From: Yannick Duchêne (Hibou57) on 30 May 2010 21:21
Le Mon, 31 May 2010 03:17:32 +0200, Yannick Duchêne (Hibou57)
<yannick_duchene(a)yahoo.fr> a écrit:
> If is funny to note that these difficulty are a consequence of SPARK
> tied to Ada. An example : Ada has modular type, but can't see modular
> types has polynomials, and the relevant modal, which could help, would
> be this one : polynomial. Has Ada don't has this, SPARK doesn't too.
Typo errors : replace Has by As every where it is relevant.
Sorry, it seems when I am writing, I mostly write words as a whole instead
of writing letters one by one, so it happens I replace a word by another..

--
There is even better than a pragma Assert: a SPARK --# check.
--# check C and WhoKnowWhat and YouKnowWho;
--# assert Ada;
-- i.e. forget about previous premises which leads to conclusion
-- and start with new conclusion as premise.

— Tasks to perform —
A - Reproduce the text of the forum post between "From: Yannick Duchêne" and "SPARK --# check.", inclusive.
B - In the forum post, list every term joined by "and" in the line that begins "--# check".

— Recorded data —

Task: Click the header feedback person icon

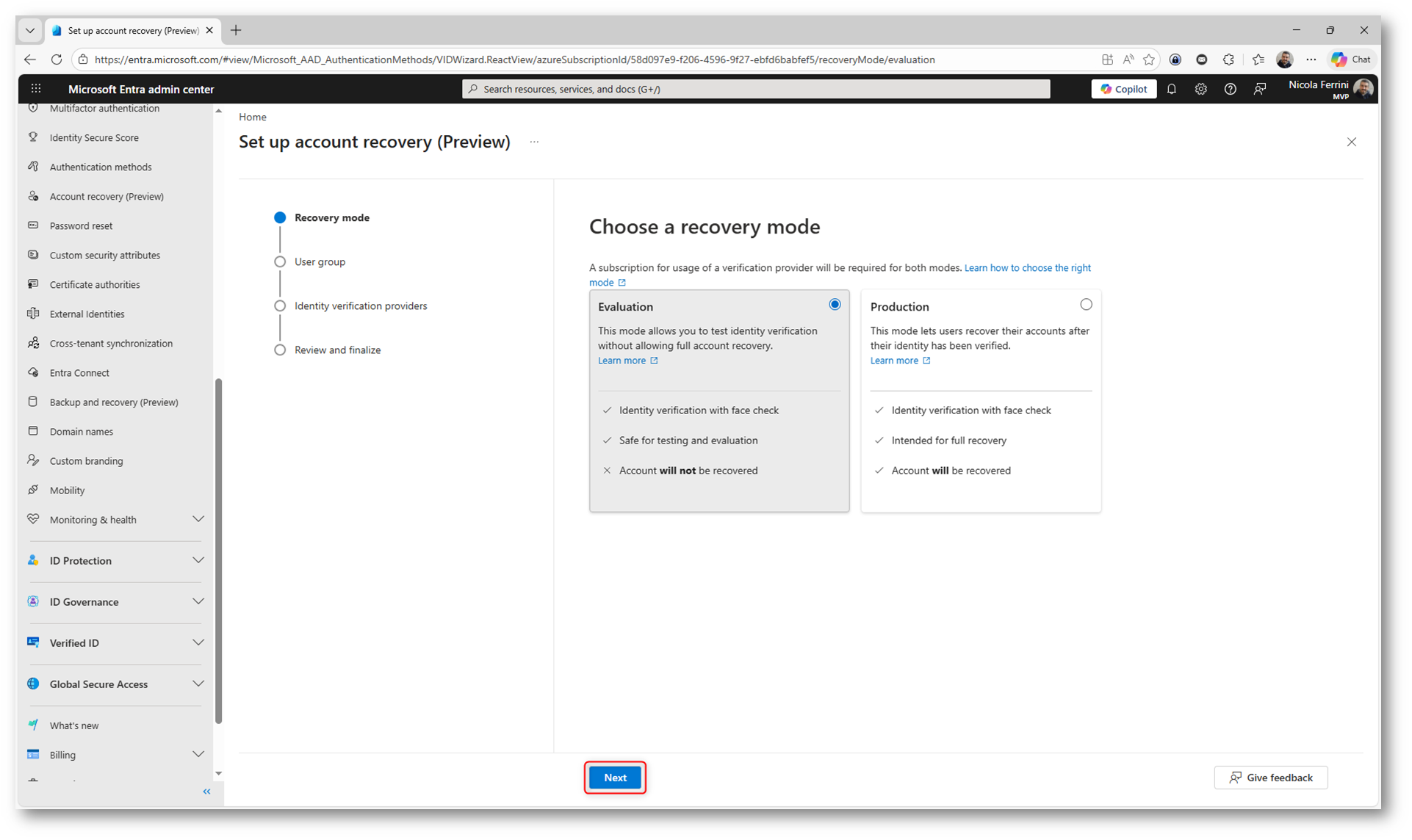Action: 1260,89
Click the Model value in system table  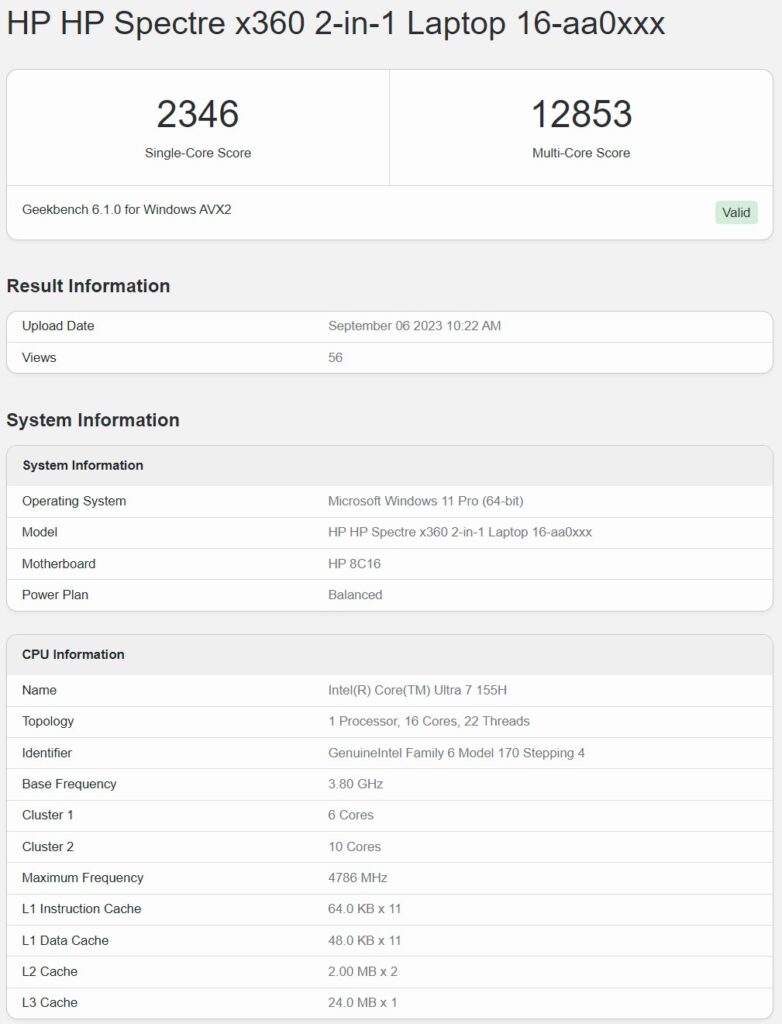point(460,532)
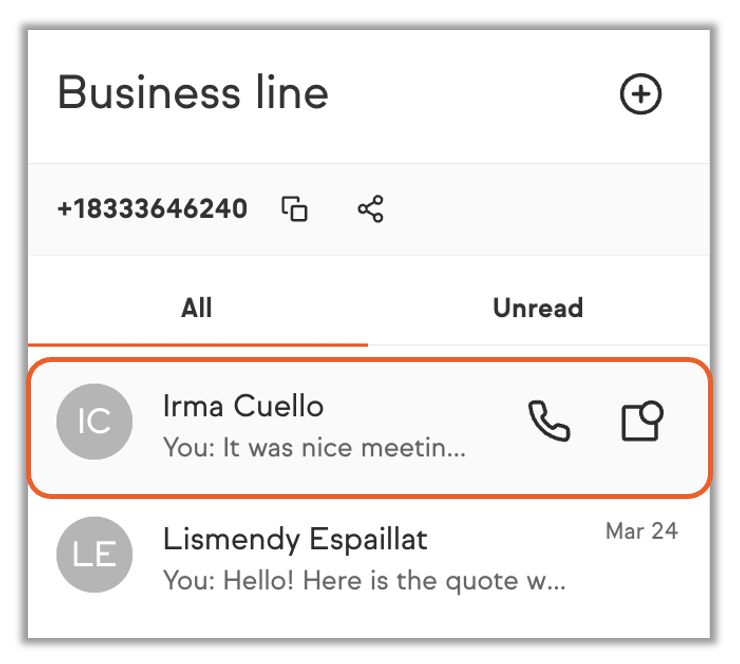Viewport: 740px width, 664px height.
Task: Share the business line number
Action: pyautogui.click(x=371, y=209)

— Answers in order —
A -
From: Yannick Duchêne (Hibou57) on 30 May 2010 21:21
Le Mon, 31 May 2010 03:17:32 +0200, Yannick Duchêne (Hibou57)
<yannick_duchene(a)yahoo.fr> a écrit:
> If is funny to note that these difficulty are a consequence of SPARK
> tied to Ada. An example : Ada has modular type, but can't see modular
> types has polynomials, and the relevant modal, which could help, would
> be this one : polynomial. Has Ada don't has this, SPARK doesn't too.
Typo errors : replace Has by As every where it is relevant.
Sorry, it seems when I am writing, I mostly write words as a whole instead
of writing letters one by one, so it happens I replace a word by another..

--
There is even better than a pragma Assert: a SPARK --# check.

B - C, WhoKnowWhat, YouKnowWho